Selective effects of alcohols on γ-aminobutyric acid A receptor subunits expressed in human embryonic kidney cells

Several previous studies implicated α₆ and γ(2L) subunits as potential determinants of γ-aminobutyric acid A (GABA(A)) receptor channel sensitivity to alcohol modulation. The effects of ethanol and n-octanol were studied on GABA-induced currents in human embryonic kidney cells transfected to express one of three different GABA(A) receptor channel subunit combinations: α₁β₂γ(2S), α₆β₂γ(2S) or α₀β₂γ(2L). No increase in the current amplitude of any subunit combination was observed after the coapplication of GABA and physiological concentrations (10-100 mM) of ethanol. By contrast, the coapplication of GABA and 100 μM octanol increased the current amplitude by 50% to 100% in all three subunit combinations. Octanol produced a shift of the current dose-response curve toward lower concentrations of GABA. Ethanol was effective in increasing the rate of desensitization produced by higher concentrations of GABA in the α₆β₂γ(2S) cells but not the α₁β₂γ(2S) combination.

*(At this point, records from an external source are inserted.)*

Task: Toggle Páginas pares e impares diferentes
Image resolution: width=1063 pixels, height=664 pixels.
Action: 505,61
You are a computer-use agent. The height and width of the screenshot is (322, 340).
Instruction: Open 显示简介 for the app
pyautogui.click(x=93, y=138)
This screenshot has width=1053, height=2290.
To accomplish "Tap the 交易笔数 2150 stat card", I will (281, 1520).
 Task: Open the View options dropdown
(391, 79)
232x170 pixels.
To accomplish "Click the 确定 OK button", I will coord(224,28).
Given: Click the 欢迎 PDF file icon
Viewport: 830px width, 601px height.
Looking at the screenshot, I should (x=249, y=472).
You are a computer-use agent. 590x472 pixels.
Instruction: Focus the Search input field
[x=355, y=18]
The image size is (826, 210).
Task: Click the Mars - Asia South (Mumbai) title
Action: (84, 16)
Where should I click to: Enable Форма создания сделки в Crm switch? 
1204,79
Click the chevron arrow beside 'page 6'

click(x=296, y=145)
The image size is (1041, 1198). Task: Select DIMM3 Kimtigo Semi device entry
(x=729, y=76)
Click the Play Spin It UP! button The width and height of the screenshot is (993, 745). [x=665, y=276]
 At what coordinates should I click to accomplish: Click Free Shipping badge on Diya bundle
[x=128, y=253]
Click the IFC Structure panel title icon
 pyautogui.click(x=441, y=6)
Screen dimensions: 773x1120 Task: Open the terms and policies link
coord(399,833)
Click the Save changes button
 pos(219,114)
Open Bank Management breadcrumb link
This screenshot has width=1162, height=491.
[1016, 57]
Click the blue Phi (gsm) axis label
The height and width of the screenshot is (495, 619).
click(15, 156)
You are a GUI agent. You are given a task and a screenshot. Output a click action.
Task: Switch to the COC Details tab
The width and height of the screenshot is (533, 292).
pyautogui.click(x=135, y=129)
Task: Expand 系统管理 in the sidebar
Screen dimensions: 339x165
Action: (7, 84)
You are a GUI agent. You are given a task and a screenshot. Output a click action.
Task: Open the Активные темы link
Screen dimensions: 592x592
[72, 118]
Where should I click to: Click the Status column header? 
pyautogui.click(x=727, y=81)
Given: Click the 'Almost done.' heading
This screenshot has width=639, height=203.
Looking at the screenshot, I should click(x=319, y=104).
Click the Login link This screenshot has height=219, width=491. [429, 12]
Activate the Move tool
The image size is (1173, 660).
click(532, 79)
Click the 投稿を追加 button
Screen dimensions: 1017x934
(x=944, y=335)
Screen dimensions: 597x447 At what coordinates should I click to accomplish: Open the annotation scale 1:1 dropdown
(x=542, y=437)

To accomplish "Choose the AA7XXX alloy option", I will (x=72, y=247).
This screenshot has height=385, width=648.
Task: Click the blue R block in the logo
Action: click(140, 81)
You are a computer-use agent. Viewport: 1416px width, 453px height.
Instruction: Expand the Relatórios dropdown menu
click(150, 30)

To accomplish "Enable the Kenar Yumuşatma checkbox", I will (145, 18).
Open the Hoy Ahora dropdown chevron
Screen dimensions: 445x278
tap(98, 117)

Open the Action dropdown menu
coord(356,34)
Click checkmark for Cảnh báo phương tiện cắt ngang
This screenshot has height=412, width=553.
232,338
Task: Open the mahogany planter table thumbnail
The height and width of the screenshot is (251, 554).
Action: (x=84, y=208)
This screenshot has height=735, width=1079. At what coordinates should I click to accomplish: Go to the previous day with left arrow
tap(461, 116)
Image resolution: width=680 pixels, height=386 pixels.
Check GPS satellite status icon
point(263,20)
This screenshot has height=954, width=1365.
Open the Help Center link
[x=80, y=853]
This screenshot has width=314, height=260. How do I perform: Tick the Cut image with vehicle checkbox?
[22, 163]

This ethanol-induced modification of desensitization was not altered by the presence of the protein kinase inhibitor 1-(5- isoquinolinesulfonyl)-2-methylpiperazine (H-7). These experiments indicate that the presence of α₆ or γ(2L) subunits, in itself, does not result in the potentiation of GABA-induced currents by ethanol, as described in some reports. However, the presence of either the α₆ or α₁ subunit may determine whether the desensitization rate of the GABA(A) current is affected by the alcohol.